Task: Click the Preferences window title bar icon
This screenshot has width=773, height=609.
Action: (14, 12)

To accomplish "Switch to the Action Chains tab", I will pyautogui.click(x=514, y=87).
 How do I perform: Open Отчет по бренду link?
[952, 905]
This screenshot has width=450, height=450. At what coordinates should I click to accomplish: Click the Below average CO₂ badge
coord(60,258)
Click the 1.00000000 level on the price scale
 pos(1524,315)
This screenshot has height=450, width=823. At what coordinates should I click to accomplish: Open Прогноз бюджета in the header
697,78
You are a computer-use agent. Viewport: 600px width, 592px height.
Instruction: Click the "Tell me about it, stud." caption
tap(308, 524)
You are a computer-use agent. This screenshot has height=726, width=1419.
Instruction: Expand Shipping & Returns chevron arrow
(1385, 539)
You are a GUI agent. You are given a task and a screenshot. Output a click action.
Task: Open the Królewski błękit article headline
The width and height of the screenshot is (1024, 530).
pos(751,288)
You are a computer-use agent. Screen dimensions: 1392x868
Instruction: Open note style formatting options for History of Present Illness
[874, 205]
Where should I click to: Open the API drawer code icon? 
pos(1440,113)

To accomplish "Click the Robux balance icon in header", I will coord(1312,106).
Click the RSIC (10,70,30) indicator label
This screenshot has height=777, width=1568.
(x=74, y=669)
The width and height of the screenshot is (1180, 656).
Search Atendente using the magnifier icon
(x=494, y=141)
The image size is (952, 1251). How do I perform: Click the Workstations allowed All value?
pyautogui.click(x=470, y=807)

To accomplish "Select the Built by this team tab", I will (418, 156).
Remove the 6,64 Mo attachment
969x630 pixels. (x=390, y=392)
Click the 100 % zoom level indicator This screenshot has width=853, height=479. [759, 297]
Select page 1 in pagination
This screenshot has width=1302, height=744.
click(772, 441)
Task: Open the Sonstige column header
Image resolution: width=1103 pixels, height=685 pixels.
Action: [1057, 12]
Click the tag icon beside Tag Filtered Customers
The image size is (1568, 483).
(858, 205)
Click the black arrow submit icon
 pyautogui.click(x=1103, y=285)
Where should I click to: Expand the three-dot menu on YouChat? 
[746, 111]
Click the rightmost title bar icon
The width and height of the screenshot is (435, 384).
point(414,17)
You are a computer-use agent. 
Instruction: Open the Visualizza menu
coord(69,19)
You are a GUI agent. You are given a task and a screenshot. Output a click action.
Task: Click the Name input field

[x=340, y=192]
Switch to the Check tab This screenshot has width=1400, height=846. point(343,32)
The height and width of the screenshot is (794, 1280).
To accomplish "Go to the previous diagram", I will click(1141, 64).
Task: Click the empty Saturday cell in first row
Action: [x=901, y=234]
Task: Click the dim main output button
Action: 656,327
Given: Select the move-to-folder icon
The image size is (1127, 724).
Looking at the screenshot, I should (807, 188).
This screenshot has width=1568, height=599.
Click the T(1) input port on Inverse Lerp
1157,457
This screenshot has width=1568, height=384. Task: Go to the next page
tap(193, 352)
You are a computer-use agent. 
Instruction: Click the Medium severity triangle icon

PROBLEM TO WORK ON = Copy out the listing above, word for word, from the line containing "You are a computer-use agent. Viewport: 600px" through the line containing "click(772, 441)", including both of those lines.

WRITTEN REPLY =
You are a computer-use agent. Viewport: 600px width, 592px height.
Instruction: Click the "Tell me about it, stud." caption
tap(308, 524)
You are a computer-use agent. This screenshot has height=726, width=1419.
Instruction: Expand Shipping & Returns chevron arrow
(1385, 539)
You are a GUI agent. You are given a task and a screenshot. Output a click action.
Task: Open the Królewski błękit article headline
The width and height of the screenshot is (1024, 530).
pos(751,288)
You are a computer-use agent. Screen dimensions: 1392x868
Instruction: Open note style formatting options for History of Present Illness
[874, 205]
Where should I click to: Open the API drawer code icon? 
pos(1440,113)

To accomplish "Click the Robux balance icon in header", I will coord(1312,106).
Click the RSIC (10,70,30) indicator label
This screenshot has height=777, width=1568.
(x=74, y=669)
The width and height of the screenshot is (1180, 656).
Search Atendente using the magnifier icon
(x=494, y=141)
The image size is (952, 1251). How do I perform: Click the Workstations allowed All value?
pyautogui.click(x=470, y=807)

To accomplish "Select the Built by this team tab", I will (418, 156).
Remove the 6,64 Mo attachment
969x630 pixels. (x=390, y=392)
Click the 100 % zoom level indicator This screenshot has width=853, height=479. [759, 297]
Select page 1 in pagination
This screenshot has width=1302, height=744.
click(772, 441)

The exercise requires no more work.